Activity – Each line from the one with "Given: Click the Simple View << button" through the last line of the records must be output exactly, both ends included.

(Extracted records)
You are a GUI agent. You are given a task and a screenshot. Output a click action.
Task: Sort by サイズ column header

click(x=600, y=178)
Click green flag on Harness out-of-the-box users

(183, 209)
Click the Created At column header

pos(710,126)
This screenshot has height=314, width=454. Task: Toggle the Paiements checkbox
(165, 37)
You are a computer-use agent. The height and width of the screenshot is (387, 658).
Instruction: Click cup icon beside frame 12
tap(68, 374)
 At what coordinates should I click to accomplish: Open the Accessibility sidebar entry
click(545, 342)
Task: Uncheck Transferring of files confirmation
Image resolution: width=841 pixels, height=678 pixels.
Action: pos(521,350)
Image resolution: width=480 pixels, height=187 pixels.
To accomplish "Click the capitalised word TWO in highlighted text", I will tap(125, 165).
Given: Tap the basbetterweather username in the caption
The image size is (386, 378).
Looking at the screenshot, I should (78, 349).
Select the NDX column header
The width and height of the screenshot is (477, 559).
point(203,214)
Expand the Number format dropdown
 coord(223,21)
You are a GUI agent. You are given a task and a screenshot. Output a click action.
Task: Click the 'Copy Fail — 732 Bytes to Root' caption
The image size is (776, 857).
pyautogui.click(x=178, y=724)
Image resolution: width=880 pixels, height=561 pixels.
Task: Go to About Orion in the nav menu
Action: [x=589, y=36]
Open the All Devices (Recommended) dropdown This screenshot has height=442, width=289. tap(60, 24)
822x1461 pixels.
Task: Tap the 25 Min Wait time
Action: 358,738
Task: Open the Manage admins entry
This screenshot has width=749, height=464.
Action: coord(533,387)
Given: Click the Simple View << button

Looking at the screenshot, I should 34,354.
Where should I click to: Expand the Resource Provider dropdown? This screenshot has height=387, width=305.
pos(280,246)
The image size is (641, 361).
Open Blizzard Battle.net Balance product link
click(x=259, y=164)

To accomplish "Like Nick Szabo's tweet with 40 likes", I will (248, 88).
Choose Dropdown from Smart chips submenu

Completed task –
Given: Click the Simple View << button

Looking at the screenshot, I should 34,354.
Where should I click to: Expand the Resource Provider dropdown? This screenshot has height=387, width=305.
pos(280,246)
The image size is (641, 361).
Open Blizzard Battle.net Balance product link
click(x=259, y=164)

To accomplish "Like Nick Szabo's tweet with 40 likes", I will (248, 88).
Choose Dropdown from Smart chips submenu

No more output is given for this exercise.